▸ TASK INPUT:
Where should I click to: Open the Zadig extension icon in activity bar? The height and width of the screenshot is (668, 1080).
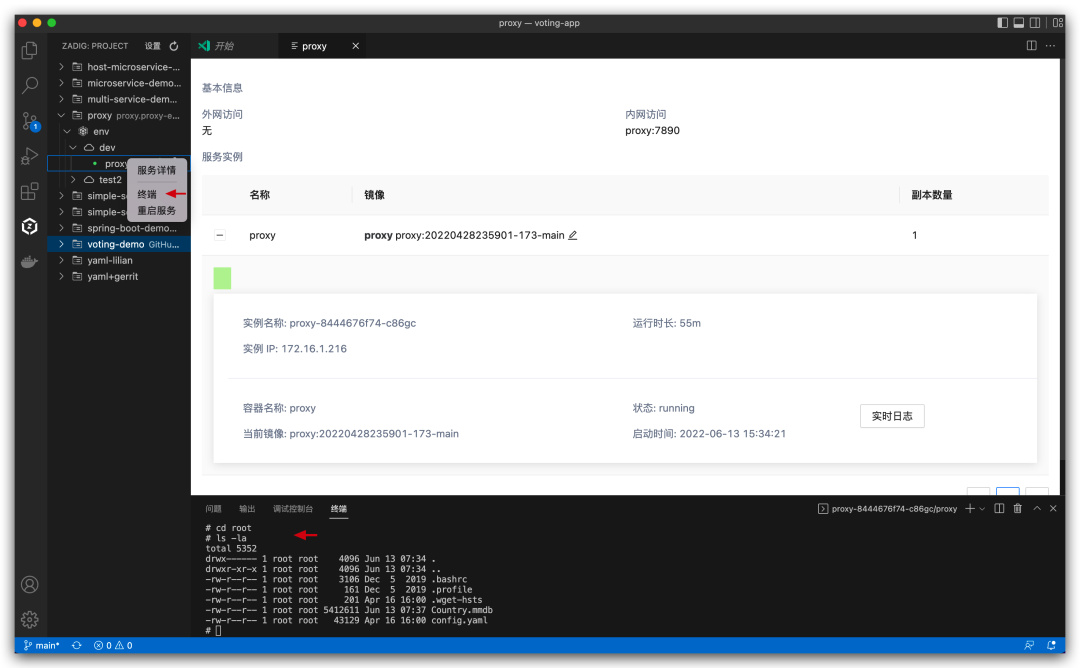click(30, 227)
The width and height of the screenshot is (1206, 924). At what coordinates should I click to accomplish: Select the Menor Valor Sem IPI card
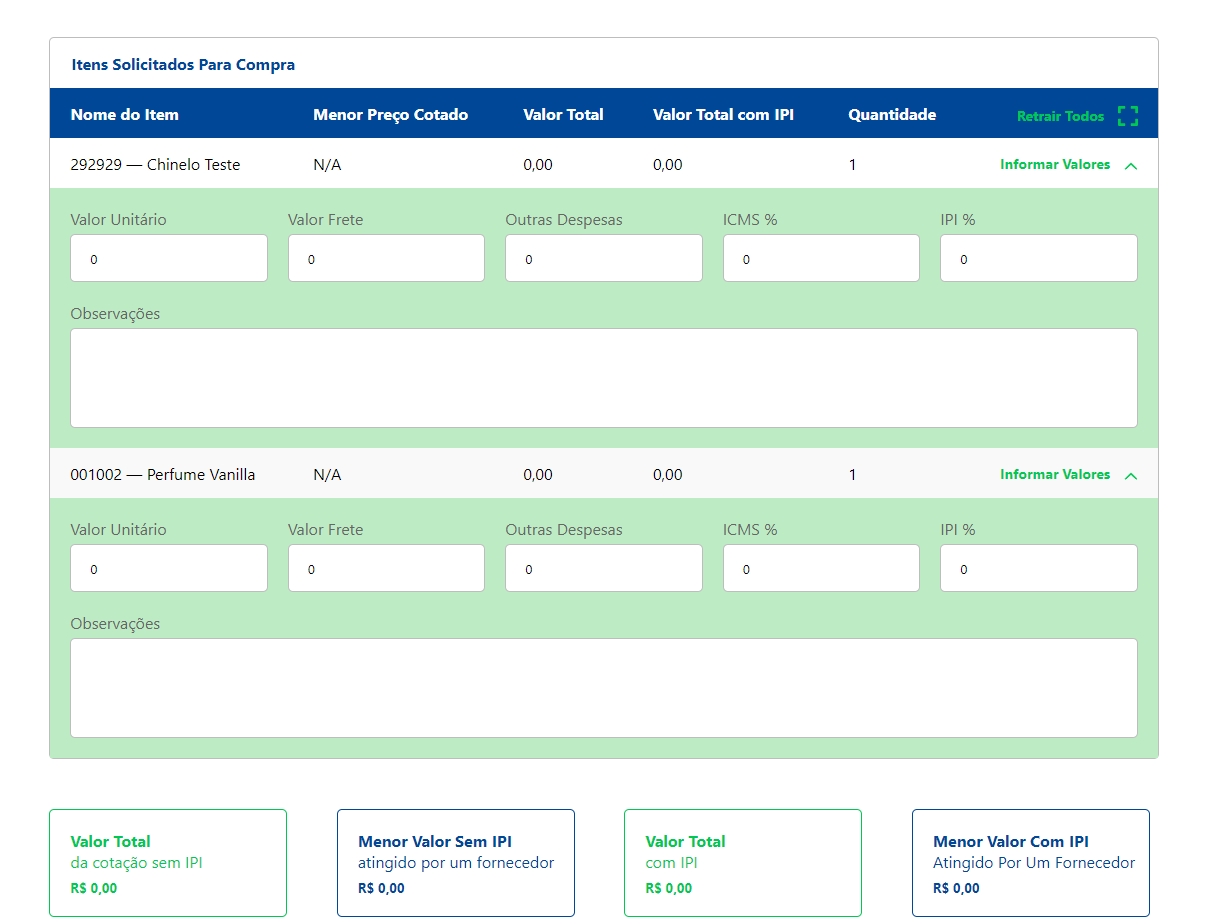(456, 863)
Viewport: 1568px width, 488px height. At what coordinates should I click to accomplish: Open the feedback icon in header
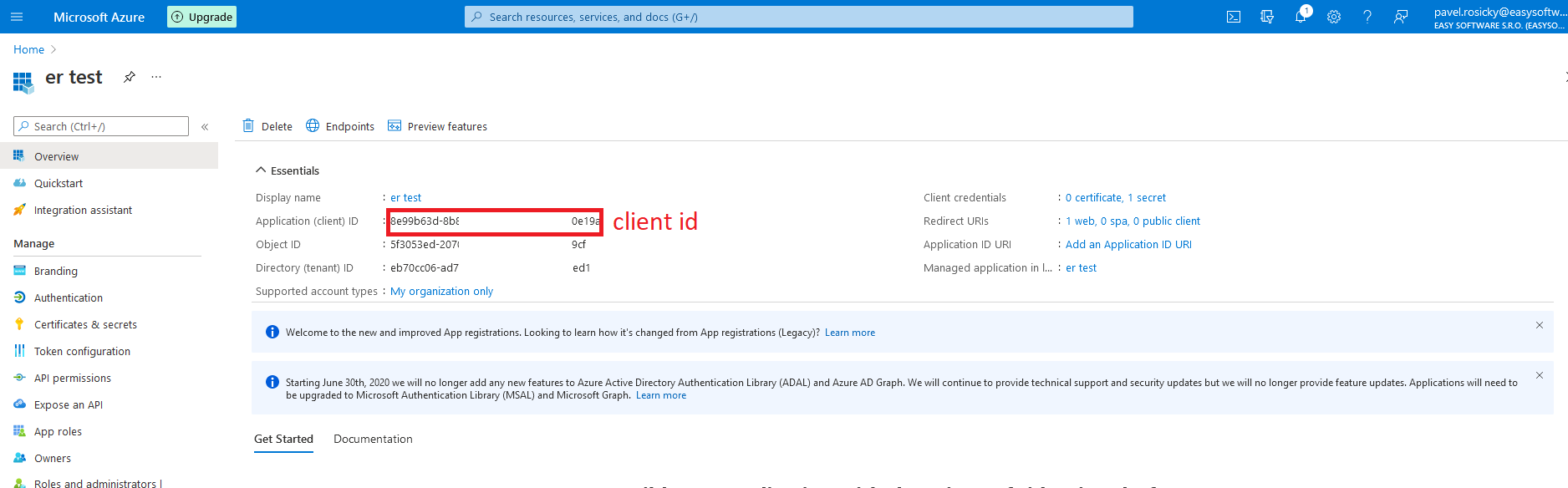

▸ WHAT THE TASK REQUIRES: Rewrite the records above as a numbered list, one line per entry, without blank lines and without the pictures.

▸ SOLVED PROBLEM:
1. Where should I click to: Open the Zadig extension icon in activity bar? The height and width of the screenshot is (668, 1080).
2. click(30, 227)
3. The width and height of the screenshot is (1206, 924). At what coordinates should I click to accomplish: Select the Menor Valor Sem IPI card
4. (456, 863)
5. Viewport: 1568px width, 488px height. At what coordinates should I click to accomplish: Open the feedback icon in header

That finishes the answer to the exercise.